A Weaker Notion of Atomicity in Integral Domains
Pith reviewed 2026-05-16 23:14 UTC · model grok-4.3
The pith
Integral domains are sub-atomic when every nonunit divisor of an atomic element is also atomic.
A machine-rendered reading of the paper's core claim, the machinery that carries it, and where it could break.
Core claim
An integral domain is sub-atomic if every nonunit divisor of an atomic element is atomic. This definition relaxes the classical atomicity requirement by not demanding that every nonzero nonunit admit a factorization into irreducibles, only that the divisors of those elements that do factor must themselves be atomic. The paper studies associated factorization properties, supplies examples, and examines the behavior of the property under localization, polynomial rings, and D+M constructions.
What carries the argument
The sub-atomic condition: every nonunit divisor of an atomic element must itself be atomic.
If this is right
- Sub-atomic domains need not be atomic overall, as demonstrated by concrete examples.

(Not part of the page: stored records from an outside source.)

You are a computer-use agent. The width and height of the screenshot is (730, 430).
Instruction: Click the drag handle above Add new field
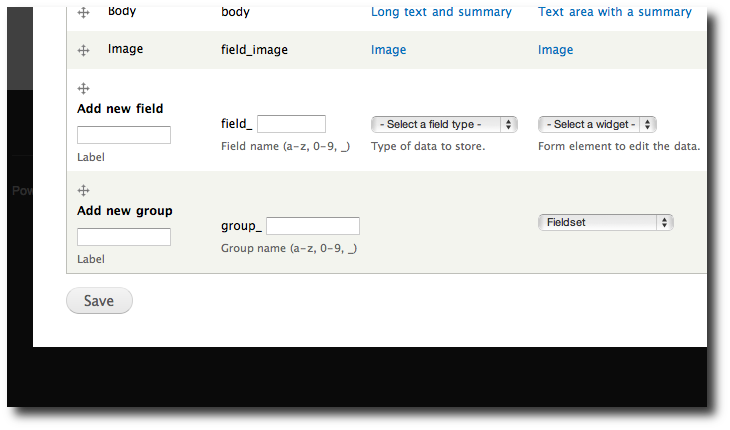83,88
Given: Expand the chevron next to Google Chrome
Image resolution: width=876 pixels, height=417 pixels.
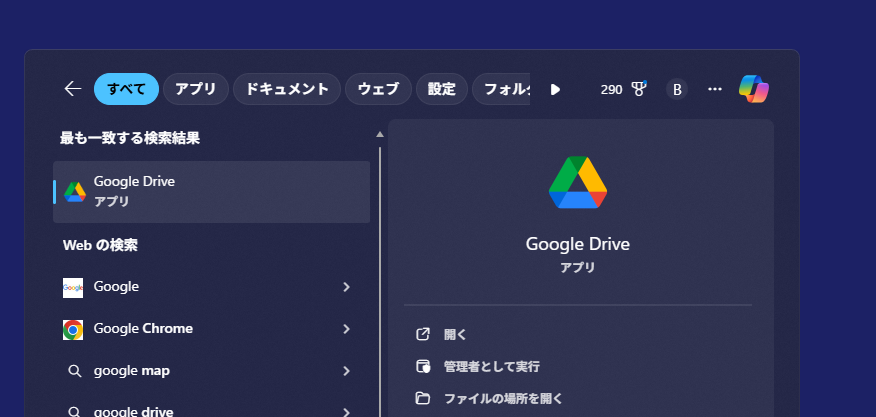Looking at the screenshot, I should coord(346,329).
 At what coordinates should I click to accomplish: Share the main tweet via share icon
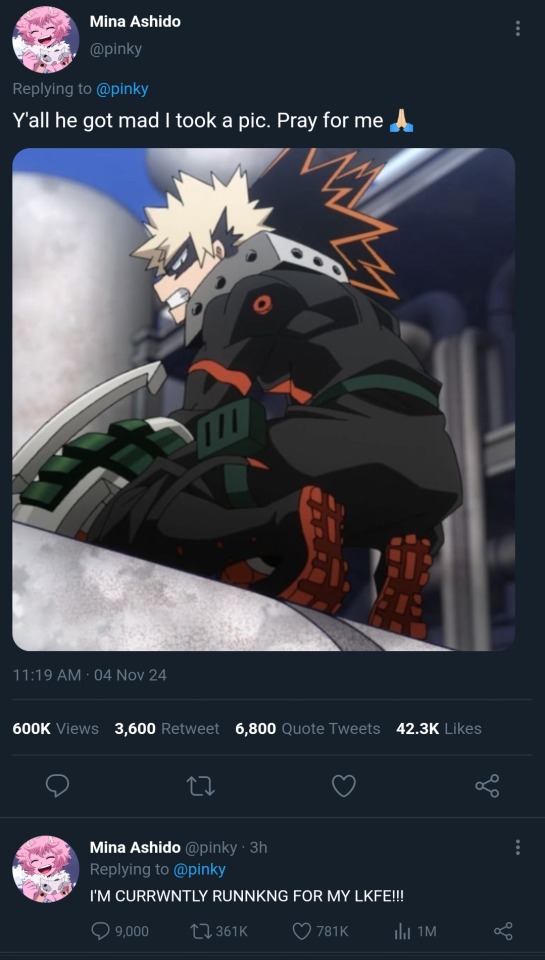(487, 786)
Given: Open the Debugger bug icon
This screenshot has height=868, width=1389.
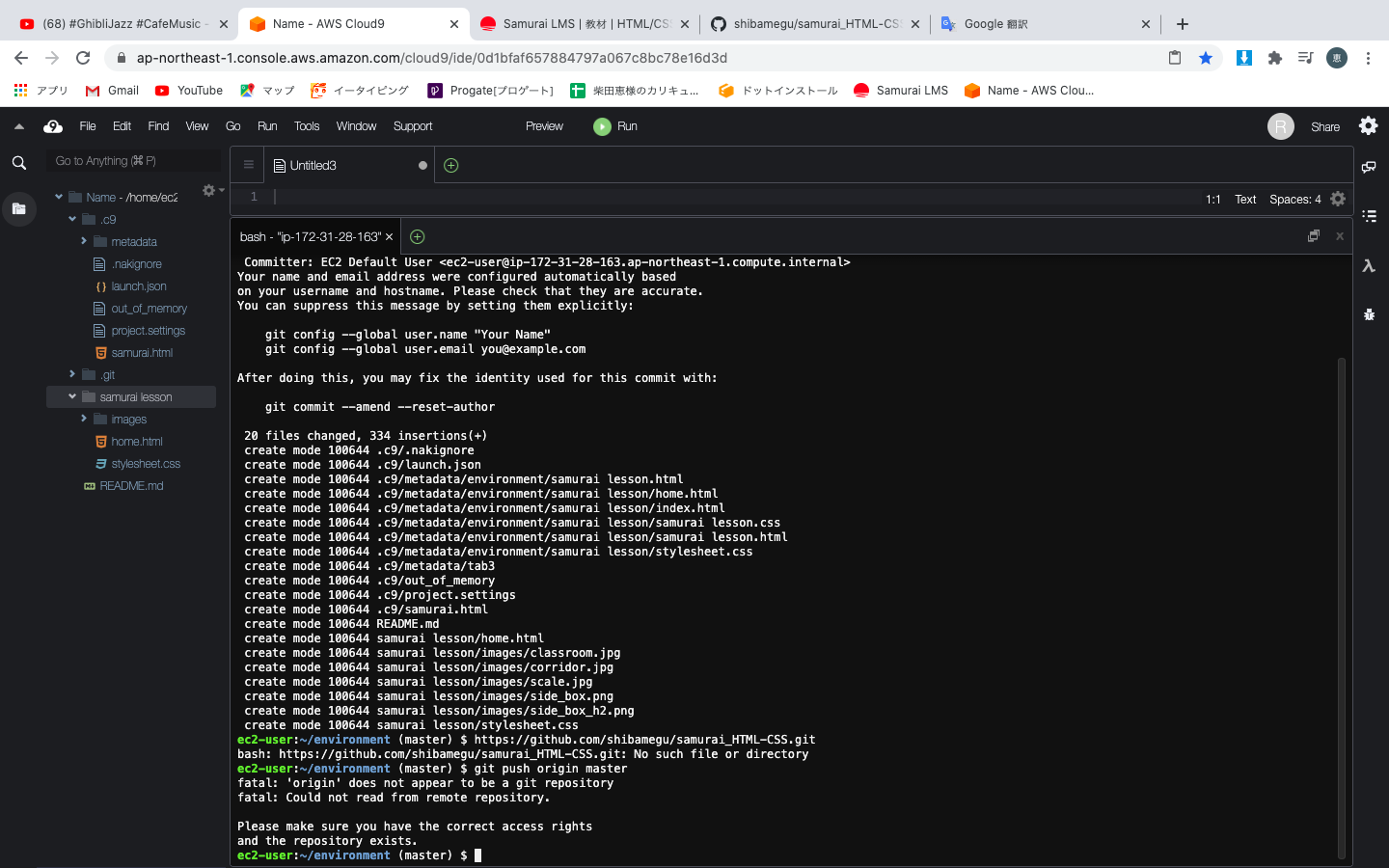Looking at the screenshot, I should tap(1369, 312).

- The property interacts with localization and polynomial ring extensions in controlled, describable ways.
- D+M constructions produce new families of sub-atomic but non-atomic domains.
- The sub-atomic property is independent of the ascending chain condition on principal ideals and several other classical factorization properties.
Where Pith is reading between the lines
- The notion could be used to track how atomicity propagates along divisor chains in rings where global atomicity fails.
- It suggests examining the set of atomic elements as a distinguished subset closed under taking nonunit divisors.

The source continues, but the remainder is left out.